10. Esmeralda Villalobos
I love Esmeralda Villalobos, and yes, she just edges out Mia Wallace to make the top ten. We know she’s a law abiding citizen. But just because the cabbie lacks an avenue to evil, doesn’t mean she falls short among all the competing sociopaths. “What does beating another man to death with your bare hands feel like?" she coldly prods Butch. Just a subject that interests her, you have to wonder how long it will be before she starts lighting homeless people on fire.

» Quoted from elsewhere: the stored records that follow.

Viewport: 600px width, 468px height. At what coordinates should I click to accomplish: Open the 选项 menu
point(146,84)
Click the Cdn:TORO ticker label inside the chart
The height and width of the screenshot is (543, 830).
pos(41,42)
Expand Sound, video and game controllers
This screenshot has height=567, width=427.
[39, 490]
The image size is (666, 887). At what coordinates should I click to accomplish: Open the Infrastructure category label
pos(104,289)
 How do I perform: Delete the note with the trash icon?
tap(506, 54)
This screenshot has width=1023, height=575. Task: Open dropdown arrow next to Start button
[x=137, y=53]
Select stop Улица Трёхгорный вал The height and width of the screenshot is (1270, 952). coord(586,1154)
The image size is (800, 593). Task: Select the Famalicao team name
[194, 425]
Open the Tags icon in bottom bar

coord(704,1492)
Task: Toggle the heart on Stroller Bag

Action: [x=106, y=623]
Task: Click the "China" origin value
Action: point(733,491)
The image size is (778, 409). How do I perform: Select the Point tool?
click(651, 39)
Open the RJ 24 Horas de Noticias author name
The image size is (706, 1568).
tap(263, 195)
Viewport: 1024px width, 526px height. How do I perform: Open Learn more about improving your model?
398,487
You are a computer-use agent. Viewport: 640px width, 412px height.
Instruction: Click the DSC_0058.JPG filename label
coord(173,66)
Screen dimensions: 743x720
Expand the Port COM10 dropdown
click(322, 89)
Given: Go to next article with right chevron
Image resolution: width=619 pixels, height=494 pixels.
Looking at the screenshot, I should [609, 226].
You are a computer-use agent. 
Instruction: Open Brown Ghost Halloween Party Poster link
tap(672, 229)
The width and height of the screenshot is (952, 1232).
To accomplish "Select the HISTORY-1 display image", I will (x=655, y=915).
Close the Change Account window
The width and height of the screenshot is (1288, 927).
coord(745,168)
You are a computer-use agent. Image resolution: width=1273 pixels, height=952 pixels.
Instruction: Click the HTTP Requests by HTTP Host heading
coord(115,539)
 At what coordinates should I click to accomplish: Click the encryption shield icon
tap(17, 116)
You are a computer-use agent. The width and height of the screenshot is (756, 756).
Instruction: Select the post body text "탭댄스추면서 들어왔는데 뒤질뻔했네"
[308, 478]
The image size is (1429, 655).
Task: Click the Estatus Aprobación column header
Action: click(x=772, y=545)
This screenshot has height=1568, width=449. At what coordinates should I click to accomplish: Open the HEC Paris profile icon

In both these cases, the bathrobe says it all. Both characters exude laziness and have no qualms about adding nothing to the human race as we know it. Pushing heroin and marrying into a crime family seems trivial compared to eating fruit loops over midnight cartoons and haggling over gourmet coffee. Please get some sun, smile at a child, or at least take some initiative to move up the ladder in your chosen field. The duo could probably use a good shower too or makes you feel like you need one just for looking at them.
Butch may have just started as a boxer with big dreams. But he has gone right down the rabbit hole that runs parallel with the baser elements of the sport. He’s made his bed with mobsters, agrees to take a fall and effortlessly goes back on his word. Still, it’s hard not to get behind his athletic integrity — until you see how richly he cashes in with the bookies. Killing without remorse doesn’t win him any points either. “I don't feel the least bit bad about it,” he shrugs off his opponent’s death. But a little subtlety goes a long way and much is revealed when Esmeralda asks him what his name means. “I’m an American, our names don’t mean shit.” Such narrow-mindedness and arrogance can’t help when it comes to hopefully developing into a decent human being.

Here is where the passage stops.